Les entreprises françaises peinent à joindre leurs clients par mail

80 %
Au deuxième trimestre 2017, le taux de livraison de mails commerciaux
est tombé à 80 % en France.

Le taux de livraison de mails commerciaux continue de baisser en France, passant de 84 % à 82 % sur un an, selon une étude de Return Path.

En France, 1 mail commercial sur 5 n’atteint pas son destinataire

Le mail a beau être le moyen de communication de choix des entreprises auprès de leurs clients, l'efficacité de cet outil diminue en France. Au troisième et quatrième trimestres 2016, seuls 84 % des mails envoyés ont atteint la boîte de réception de leurs destinataires. Au premier trimestre 2017, ce taux est passé à 83 %, avant de chuter à 80 % au deuxième trimestre. La moyenne sur ces quatre trimestres s'établit donc à 82 %, contre 84 % sur les quatre trimestres précédents. La moitié de cette baisse annuelle est attribuable aux mails classés dans le dossier « Spams ».

Les entreprises françaises s'en sortent néanmoins mieux que certains de leurs homologues étrangers. Le taux de livraison est de 80 % au Brésil, de 79 % en Allemagne et de seulement 73 % aux États-Unis. En Espagne, le taux de livraison est le même qu'en France (82 %), tandis qu'au Royaume-Uni il est même supérieur, à 84 % sur les quatre trimestres écoulés. Le Canada et l'Australie ont des performances encore plus élevées, avec un taux de 90 %. En moyenne mondiale, seuls 80 % des mails commerciaux envoyés ont atteint la boîte de réception de leurs destinataires.

La communication commerciale par mail est très encadrée en France

Les secteurs qui font les meilleurs scores dans la livraison de mails sont la banque et la finance (94 % des mails envoyés sont livrés), la production industrielle et la distribution (92 %) et les voyages (90 %).
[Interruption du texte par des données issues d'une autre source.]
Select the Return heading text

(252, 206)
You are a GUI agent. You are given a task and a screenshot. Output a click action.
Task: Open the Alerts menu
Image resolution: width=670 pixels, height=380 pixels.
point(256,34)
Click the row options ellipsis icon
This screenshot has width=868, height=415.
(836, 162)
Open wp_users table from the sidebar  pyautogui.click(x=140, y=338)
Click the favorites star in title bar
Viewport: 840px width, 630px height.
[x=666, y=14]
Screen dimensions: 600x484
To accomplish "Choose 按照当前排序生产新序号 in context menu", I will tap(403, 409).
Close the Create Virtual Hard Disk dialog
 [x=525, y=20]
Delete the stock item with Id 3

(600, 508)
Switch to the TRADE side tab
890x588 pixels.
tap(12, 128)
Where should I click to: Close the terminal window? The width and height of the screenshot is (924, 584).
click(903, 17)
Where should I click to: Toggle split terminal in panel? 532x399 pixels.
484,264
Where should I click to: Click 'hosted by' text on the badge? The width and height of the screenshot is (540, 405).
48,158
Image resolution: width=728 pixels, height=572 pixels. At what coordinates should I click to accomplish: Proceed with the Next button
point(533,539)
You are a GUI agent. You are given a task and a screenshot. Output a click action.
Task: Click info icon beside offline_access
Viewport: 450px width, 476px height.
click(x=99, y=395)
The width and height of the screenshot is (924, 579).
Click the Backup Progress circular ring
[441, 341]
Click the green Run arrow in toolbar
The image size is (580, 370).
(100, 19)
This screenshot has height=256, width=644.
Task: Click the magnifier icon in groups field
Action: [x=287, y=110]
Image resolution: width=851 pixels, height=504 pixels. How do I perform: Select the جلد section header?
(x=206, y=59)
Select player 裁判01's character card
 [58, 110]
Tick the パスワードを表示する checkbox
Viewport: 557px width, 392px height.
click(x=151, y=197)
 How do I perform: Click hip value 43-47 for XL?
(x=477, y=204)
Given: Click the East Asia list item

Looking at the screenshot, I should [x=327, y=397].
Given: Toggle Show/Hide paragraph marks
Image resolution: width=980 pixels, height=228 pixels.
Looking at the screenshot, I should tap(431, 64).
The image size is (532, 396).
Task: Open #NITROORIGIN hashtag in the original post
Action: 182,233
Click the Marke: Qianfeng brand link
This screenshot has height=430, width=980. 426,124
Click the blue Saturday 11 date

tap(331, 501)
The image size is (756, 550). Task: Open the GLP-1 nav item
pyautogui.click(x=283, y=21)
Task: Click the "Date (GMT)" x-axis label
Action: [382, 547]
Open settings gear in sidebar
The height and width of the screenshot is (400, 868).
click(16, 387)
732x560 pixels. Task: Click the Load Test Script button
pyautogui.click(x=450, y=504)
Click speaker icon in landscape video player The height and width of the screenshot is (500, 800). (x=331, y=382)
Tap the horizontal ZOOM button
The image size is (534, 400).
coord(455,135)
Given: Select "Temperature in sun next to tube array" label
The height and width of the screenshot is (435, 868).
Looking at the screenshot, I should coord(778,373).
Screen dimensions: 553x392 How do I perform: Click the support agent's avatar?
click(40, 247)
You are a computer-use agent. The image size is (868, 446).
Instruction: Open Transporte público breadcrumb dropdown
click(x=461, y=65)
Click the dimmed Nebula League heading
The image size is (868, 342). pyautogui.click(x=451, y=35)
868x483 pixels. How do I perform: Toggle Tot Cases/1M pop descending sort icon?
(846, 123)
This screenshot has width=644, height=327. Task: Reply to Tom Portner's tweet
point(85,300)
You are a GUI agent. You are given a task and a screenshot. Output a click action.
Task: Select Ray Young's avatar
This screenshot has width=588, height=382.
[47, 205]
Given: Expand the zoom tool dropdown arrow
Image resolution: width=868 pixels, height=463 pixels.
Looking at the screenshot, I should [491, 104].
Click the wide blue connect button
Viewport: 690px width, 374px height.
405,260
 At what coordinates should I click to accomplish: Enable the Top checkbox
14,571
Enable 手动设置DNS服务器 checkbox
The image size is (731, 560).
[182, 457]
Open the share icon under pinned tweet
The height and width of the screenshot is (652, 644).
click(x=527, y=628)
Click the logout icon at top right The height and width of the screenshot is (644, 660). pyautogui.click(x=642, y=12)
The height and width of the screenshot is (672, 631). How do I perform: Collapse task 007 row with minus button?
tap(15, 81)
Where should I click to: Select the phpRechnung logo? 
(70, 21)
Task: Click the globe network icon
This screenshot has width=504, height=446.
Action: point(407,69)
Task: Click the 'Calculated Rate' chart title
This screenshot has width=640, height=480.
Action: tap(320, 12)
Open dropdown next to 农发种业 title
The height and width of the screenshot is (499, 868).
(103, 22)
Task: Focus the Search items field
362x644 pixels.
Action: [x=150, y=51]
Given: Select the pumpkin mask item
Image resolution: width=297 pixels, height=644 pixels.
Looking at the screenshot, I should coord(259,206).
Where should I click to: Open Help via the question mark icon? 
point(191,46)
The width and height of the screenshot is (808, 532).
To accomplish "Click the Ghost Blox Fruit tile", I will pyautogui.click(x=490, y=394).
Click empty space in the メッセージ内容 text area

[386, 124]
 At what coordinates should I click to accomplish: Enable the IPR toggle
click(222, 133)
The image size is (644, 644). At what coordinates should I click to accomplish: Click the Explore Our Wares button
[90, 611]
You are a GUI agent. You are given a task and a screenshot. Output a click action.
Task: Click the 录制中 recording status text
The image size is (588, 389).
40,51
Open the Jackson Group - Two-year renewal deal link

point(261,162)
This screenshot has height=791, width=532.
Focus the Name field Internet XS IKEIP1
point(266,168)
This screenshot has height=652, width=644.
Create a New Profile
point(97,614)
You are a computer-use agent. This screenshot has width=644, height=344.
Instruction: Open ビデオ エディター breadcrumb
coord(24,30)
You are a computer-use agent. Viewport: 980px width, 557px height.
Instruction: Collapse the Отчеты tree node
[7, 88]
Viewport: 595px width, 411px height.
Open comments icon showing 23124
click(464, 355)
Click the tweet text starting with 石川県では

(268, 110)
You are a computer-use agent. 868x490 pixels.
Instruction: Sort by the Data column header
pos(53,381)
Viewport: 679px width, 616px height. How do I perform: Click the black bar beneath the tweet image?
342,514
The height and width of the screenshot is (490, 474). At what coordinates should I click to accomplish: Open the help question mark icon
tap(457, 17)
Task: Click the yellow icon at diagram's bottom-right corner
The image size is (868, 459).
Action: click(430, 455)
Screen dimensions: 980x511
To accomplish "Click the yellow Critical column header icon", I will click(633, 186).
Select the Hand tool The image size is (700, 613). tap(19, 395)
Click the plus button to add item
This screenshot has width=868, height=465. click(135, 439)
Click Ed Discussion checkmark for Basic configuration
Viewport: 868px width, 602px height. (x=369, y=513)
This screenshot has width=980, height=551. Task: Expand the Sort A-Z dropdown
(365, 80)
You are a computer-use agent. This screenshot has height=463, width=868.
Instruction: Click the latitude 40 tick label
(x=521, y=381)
À l'inverse, les taux de livraison les plus bas s'observent dans l'industrie automobile (77 %), les sites de rencontres (77 %) et les services publics (76 %).

En France, la loi exige qu’avant tout envoi par voie électronique, l’entreprise recueille le consentement du consommateur à recevoir de tels messages («opt-in»). Le consentement des consommateurs est également nécessaire lorsqu’une société souhaite céder ou échanger leurs coordonnées électroniques à des fins de prospection commerciale. La Commission Nationale de l'Informatique et des Libertés (CNIL) rappelle que ce consentement doit s’exprimer par un moyen simple et spécifique (par exemple, une case à cocher). Le consentement recueilli par la simple acceptation des conditions générales d’utilisation ou de vente n’est pas valable.